Beyond being comfortable and functional—two qualities that increasingly define what Americans are wearing—sneakers’ innovative design and ties to star athletes, celebrities, fashion, and music have made them irresistible cultural artifacts. They’re cool on a rapidly growing scale, and the rarest, most desirable sneakers are status symbols in much the same way as designer bags can be—the great difference being that the “sneakerheads” who covet sneakers in this way are mostly men.
A large banner on the back wall of the Javits Center convention floor proclaimed it “the greatest sneaker show on earth,” and indeed, Sneaker Con has taken off since the first one was held in March 2009. This year’s was the largest to date—the first to span two days. By comparison, last year’s New York event drew 11,000 people. Yu-Ming Wu, the New Yorker who cofounded Sneaker Con and built a sneakerhead following with popular blogs Freshnessmag.com and Sneakernews.com, says this year about 80,000 people will attend Sneaker Con events, which now occur in cities including Atlanta, Dallas, and Los Angeles.
That growth, and the speed of it, is a testament to the draw of sneakers—and the eye-popping sales are another. At New York’s Sneaker Con, one seller was asking $6,000 for an ultra-exclusive pair of Adidas NMD sneakers created in collaboration with Pharrell, which the singer gave out only to his friends and family. Tables were filled with rare Jordans, and various versions of Kanye West’s Yeezy sneakers that were selling for $600 to $700 a pair.
As impressive as they are, these sneakerhead sales make up just a fraction of the total sneaker market. Matt Powell, the sports industry analyst for research firm NPD Group, says resale, which is what most sneakerhead sales are, is difficult to track since it’s peer-to-peer.
But in the US, he believes it accounts for about 1% of the $35 billion sneaker-retail business. It might even reach 3% if the estimate of a $1 billion resale market is accurate, though Powell thinks that number is high. But even mass-market sneakers, for all their emphasis on performance, are also largely a fashion item, and sneakerheads help define what’s desirable and influence trends that go beyond the shoes’ “performance” qualities.

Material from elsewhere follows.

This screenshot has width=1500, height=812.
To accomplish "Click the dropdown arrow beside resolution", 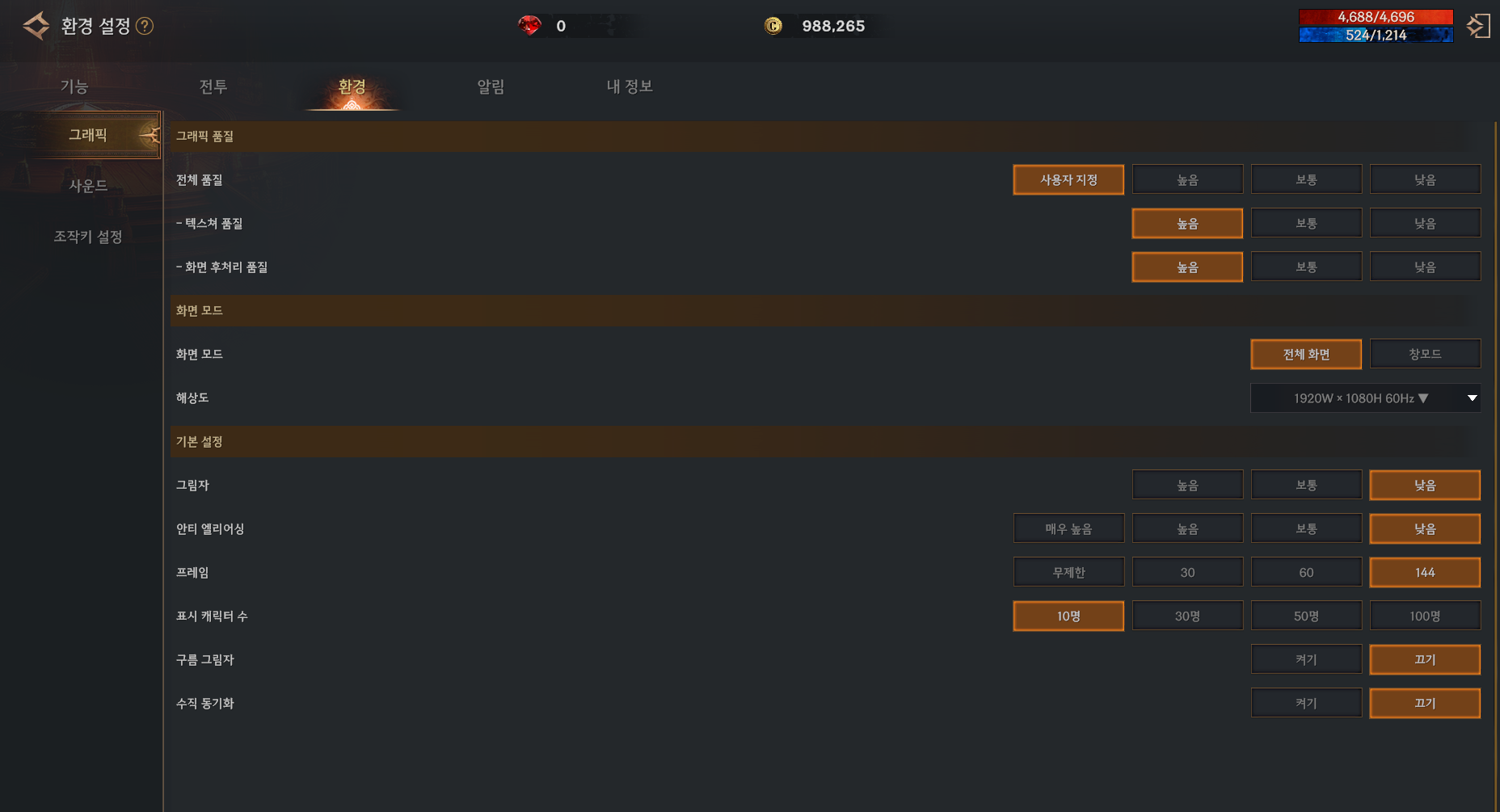I will [1472, 398].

“It’s really that cool downtown kid buying a pair. It’s influential collabor
ators, whether it’s the boutique guy or it’s Ronnie Fieg who owns Kith,” Wu says, referring to the prominent New York sneaker shop. “It’s these guys that help push what’s cool on the feet past performance.”
That influence is growing worldwide. Stadium Goods, the consignment shop Wu cofounded a year ago, has a deal to sell its shoes on Alibaba’s Tmall platform, and Wu says he also has plans to expand Sneaker Con to China, where a booming middle class with a growing interest in sports and fashion is gobbling up sneakers. “I think it’s the fastest growing population of sneakerheads out there,” he says. “When you think about it, these young kids, they’re looking to the US for inspiration, to kind of see what’s happening out there.”
Wu doesn’t see the growth of sneaker culture, and the high resale prices it generates, slowing in the US. “Young kids still need to go to school, and we can imagine that they will forever need to look good,” he says. “I don’t think the sneaker market will burst as long as people continue to have kids, as long as there are still teenagers, and as long as we still do sports.”